When I would travel the western US by car or fly to areas of the east coast and central plains, I always brought along a radio...and still do. I love to get on local repeaters and talk to folks in those areas....you know, come by for a visit.
The hardest part of trying to get on repeaters in areas you don't know is locating them. There are a couple of nice paper-bound directories out there, but in my experience, only about 50% of the repeaters are actually on the air. Then, to further complicate it, you can listen to most of the repeaters that are actually operational and not hear a soul on them. You sort of have to get lucky when plugging in frequencies that you will come across and active QSO...then try to call one or both of the stations when they clear.
Before cell phones were available, HAM Radio was used a lot to call 9-1-1 when coming across vehicle collisions on the nation's highways. I recommend using your cell phone first to call 9-1-1 to take a middle-man or a point of failure out of the equation...but I recently traveled through the Siskiyou Mountains of Northern California and Southern Oregon and found several areas with no coverage on either AT&T or Verizon...and this was on Interstate 5. I have been in the backwoods mountains of Oregon far away from any major highways and have been completely without cell service for hours at a time. As nice as cellular is, it is not everywhere. We travel all the time to areas where there is no cell service, especially in the summer months when we take vacations. Accidents happen all the time, and with the conveniences and medical advances of modern times, there is no need for anyone to die because no one could call for help.
So, with the need for these repeaters established and the problem of finding these repeaters identified, what is the solution?
Repeaterbook.com asks site visitors with local knowledge to let us know which repeaters match the following criteria:
- Is on the air
- Has wide area coverage
- Covers a major roadway, like an Interstate
- Is a local hangout (meaning is well-used and someone is likely monitoring)
- Is friendly
When these repeaters are identified, we tag them with the highway's name. To find out which ones they are, use the Travel Search.
The Quick Search allows you to choose a highway or route and display all repeaters within that state and on all bands. The Travel Search gives you the added capability to ignore state and provincial lines and follow a route along its entire path. For instance, you can choose I-15 and view all the repeaters that cover I-15 in California, Nevada, Utah, and Idaho. Of course, after choosing a route, if you would like to limit to a single state or province, you can do that, too. You can also select a single band, so if you just want 2-meter repeaters you can select that.

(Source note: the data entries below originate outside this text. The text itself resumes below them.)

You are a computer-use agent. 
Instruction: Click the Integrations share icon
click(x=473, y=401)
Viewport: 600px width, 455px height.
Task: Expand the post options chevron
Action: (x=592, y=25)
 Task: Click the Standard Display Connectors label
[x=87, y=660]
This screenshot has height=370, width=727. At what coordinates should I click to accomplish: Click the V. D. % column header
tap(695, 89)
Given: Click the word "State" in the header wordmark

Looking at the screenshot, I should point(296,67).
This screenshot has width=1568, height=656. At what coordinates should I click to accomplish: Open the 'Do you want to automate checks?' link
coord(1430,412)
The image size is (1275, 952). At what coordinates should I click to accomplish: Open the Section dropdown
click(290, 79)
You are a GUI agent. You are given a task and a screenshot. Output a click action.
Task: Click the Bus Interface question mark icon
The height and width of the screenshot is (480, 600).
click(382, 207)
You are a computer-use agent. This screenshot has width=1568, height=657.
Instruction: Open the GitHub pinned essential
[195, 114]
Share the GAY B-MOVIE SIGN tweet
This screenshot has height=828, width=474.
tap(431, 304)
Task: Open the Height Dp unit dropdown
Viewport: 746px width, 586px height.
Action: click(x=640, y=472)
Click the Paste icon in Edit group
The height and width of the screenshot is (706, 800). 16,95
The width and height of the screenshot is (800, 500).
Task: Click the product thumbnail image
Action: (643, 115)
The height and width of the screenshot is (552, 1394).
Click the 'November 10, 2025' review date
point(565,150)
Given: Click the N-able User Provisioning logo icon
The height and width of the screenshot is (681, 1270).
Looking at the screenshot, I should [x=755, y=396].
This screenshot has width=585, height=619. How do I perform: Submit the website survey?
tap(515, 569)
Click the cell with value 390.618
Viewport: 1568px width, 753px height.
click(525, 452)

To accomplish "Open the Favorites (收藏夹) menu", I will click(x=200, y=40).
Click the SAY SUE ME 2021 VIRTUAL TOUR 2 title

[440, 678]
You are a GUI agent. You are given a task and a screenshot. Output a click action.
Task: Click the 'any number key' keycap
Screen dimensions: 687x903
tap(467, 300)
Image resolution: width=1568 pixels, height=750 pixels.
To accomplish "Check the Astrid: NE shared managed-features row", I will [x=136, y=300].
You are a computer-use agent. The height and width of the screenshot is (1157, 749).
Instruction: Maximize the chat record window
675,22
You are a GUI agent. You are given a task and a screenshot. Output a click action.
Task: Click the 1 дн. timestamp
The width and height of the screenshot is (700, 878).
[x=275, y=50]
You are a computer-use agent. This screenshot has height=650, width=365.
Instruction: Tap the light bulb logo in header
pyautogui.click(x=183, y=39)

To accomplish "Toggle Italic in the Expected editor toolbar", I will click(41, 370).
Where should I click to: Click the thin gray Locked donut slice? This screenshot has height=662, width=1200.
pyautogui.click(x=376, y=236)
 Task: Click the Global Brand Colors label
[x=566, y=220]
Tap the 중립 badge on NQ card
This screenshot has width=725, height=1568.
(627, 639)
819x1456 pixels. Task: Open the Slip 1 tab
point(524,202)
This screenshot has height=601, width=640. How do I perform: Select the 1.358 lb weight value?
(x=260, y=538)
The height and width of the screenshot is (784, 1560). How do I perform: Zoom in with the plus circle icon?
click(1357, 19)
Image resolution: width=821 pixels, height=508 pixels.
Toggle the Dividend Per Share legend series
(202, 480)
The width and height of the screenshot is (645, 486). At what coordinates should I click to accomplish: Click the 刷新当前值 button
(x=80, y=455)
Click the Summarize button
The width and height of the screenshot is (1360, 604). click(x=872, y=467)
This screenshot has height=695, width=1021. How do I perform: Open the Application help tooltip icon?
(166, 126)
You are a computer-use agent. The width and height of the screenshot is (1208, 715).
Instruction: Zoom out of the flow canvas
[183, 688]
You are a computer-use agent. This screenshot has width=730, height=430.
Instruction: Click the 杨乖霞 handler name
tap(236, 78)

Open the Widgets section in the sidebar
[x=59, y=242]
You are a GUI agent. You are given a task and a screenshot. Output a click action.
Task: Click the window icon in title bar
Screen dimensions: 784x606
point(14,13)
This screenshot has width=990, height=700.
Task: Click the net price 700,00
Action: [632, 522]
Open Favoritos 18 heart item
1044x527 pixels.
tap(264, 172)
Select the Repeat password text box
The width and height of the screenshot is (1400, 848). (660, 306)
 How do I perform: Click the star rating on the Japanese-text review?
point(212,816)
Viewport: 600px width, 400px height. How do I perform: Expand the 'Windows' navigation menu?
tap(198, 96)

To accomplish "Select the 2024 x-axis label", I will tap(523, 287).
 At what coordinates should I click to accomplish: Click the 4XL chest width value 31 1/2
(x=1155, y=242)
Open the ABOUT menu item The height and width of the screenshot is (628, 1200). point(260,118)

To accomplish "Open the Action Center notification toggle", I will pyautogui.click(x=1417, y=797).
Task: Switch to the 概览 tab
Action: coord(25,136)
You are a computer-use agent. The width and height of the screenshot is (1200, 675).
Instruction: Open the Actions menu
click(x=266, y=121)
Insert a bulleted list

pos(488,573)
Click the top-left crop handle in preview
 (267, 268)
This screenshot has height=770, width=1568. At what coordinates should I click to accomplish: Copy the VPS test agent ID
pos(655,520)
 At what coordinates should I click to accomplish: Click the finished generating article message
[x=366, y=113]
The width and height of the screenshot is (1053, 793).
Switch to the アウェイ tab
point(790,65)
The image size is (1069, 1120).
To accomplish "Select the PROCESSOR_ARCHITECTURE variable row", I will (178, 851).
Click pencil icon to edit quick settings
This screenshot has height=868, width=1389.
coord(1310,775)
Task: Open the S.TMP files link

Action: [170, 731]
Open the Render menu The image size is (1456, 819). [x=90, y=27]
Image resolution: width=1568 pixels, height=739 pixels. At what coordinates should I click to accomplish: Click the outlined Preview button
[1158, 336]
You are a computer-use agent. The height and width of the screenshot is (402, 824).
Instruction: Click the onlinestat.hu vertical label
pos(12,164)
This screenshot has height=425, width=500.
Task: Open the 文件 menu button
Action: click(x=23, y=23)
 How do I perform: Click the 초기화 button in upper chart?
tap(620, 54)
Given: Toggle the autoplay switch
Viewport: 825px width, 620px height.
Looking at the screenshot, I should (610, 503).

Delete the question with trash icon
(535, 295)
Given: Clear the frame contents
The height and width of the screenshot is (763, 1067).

I have found that I really enjoy wide-area repeaters while traveling because it lessens the risk of falling out of range during the middle of a QSO and then trying to locate another repeater along the route. The longest range repeaters are preferred, in my opinion. However, if you are staying in a metro area and only need some local information, maybe you don't need the long-range. Whatever you think is best for your situation, you can select it to filter your search accordingly.